* _Instructions to follow_
Leave out every line before the one that contains "ペット保険 (310, 2421)". Please restate that line and the rest of the data word for word, through the end.

* _Raw data_
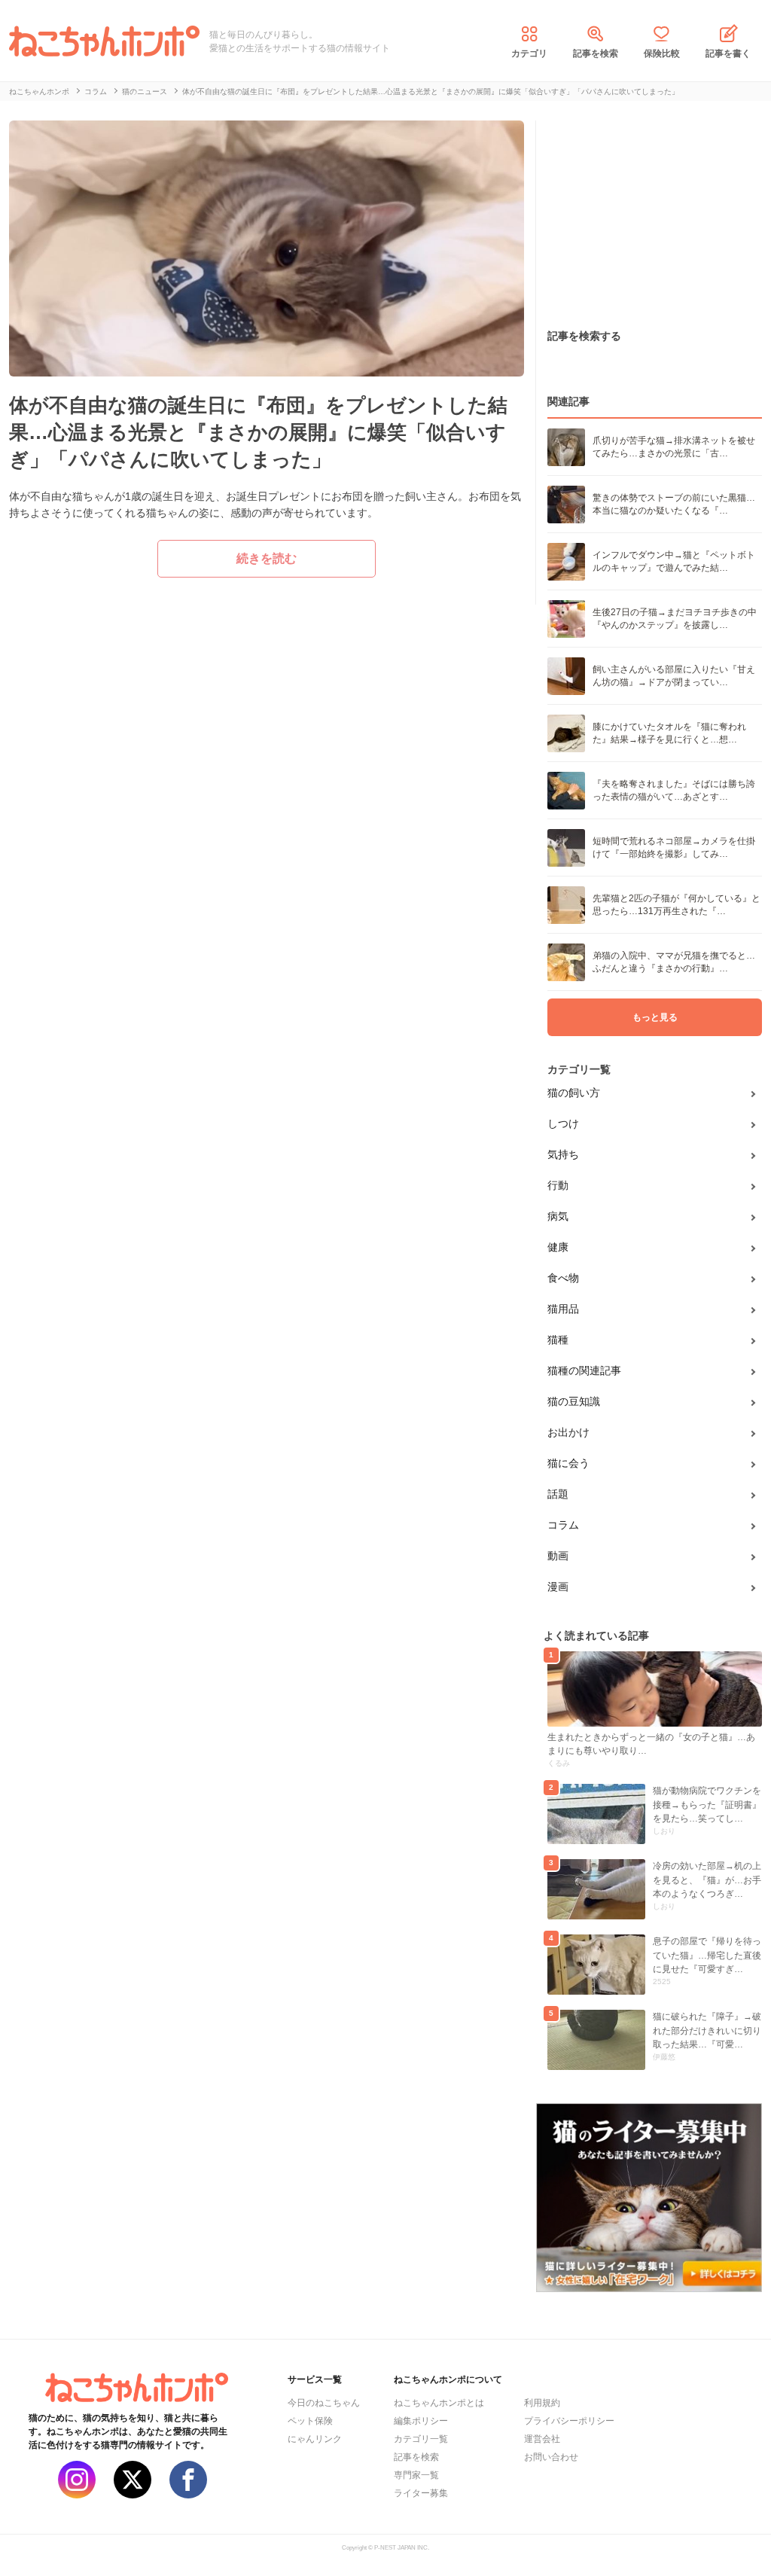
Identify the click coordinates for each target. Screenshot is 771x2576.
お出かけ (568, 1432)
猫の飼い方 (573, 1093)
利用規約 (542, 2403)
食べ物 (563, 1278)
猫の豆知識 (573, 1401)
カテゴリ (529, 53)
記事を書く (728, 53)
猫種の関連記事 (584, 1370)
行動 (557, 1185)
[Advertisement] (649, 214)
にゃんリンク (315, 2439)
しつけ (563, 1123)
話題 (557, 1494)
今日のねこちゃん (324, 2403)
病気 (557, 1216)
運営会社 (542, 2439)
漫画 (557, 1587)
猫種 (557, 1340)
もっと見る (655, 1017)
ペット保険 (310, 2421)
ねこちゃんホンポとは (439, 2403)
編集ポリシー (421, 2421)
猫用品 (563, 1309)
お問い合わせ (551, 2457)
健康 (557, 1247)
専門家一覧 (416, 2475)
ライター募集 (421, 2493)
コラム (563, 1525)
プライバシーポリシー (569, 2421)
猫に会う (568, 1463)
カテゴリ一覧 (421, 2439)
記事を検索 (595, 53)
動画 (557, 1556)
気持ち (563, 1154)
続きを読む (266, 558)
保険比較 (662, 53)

* _Expected answer_
ペット保険 (310, 2421)
ねこちゃんホンポとは (439, 2403)
編集ポリシー (421, 2421)
猫用品 (563, 1309)
お問い合わせ (551, 2457)
健康 (557, 1247)
専門家一覧 (416, 2475)
ライター募集 (421, 2493)
コラム (563, 1525)
プライバシーポリシー (569, 2421)
猫に会う (568, 1463)
カテゴリ一覧 (421, 2439)
記事を検索 (595, 53)
動画 (557, 1556)
気持ち (563, 1154)
続きを読む (266, 558)
保険比較 (662, 53)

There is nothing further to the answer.